Operator: Our next question is from [indiscernible] with HSBC. Please proceed.

Unidentified Analyst: Hi. Thanks for taking my questions and congrats on the results and the outlook upgrade. One question on the US market, actually a follow-up please. In terms of the changes in the pricing you see, what are the dynamics with the new entrants, does that change anything on the bumping structure or the conditions of your pricing. And also is it somehow related to the lack of expansion in the ATIOL penetration in US markets, is that the reason driving like some people switching to some of the monofocals?

David Endicott: No, look, I think the pricing is fairly stable and I think you’re always going to have some new entrants come in with lower price offerings or some combination of value that’s different than the market leaders. But again, I wouldn’t put that into the category of interest to us. I think we’ve done a lot of work on pricing in ATIOLs over the years. We do — we relook at it every year. We looked at it just late last year. And again I think we believe that there is kind of 30% to 40% depending on what year you’re in. The last year was kind of mid 30s percentage of patients who will pay the current prices for PCIOLs because they get real value out of it. They can see without glasses, they don’t have to buy readers.

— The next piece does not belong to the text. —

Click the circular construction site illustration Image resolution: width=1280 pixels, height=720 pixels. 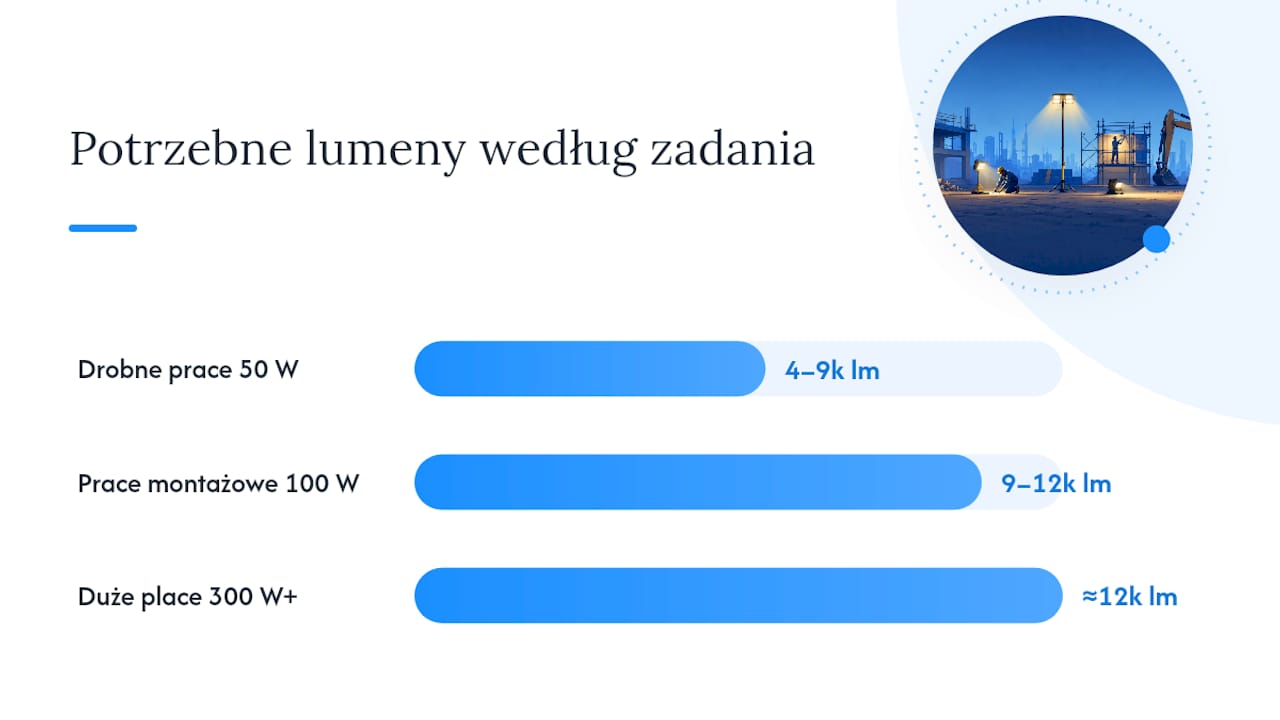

It’s a lifestyle change that they can afford. It’s a one-time purchase that they don’t have to redo, and I think that value proposition if explained correctly is very compelling. And so I don’t think we believe there is a price dynamic here that really matters to the patient. Obviously, when you kind of look at the ATIOL business broadly, penetration is growing globally. We think that’s a big deal because I think 80 basis points up this year mostly internationally is a good sign around the economy and I think directionally the US is — you got to remember the US grew from I think 14 to 19 over about three or four years. So it really has accelerated quickly. We did a lot of that work with PanOptix and Vivity. So those are really what’s driving.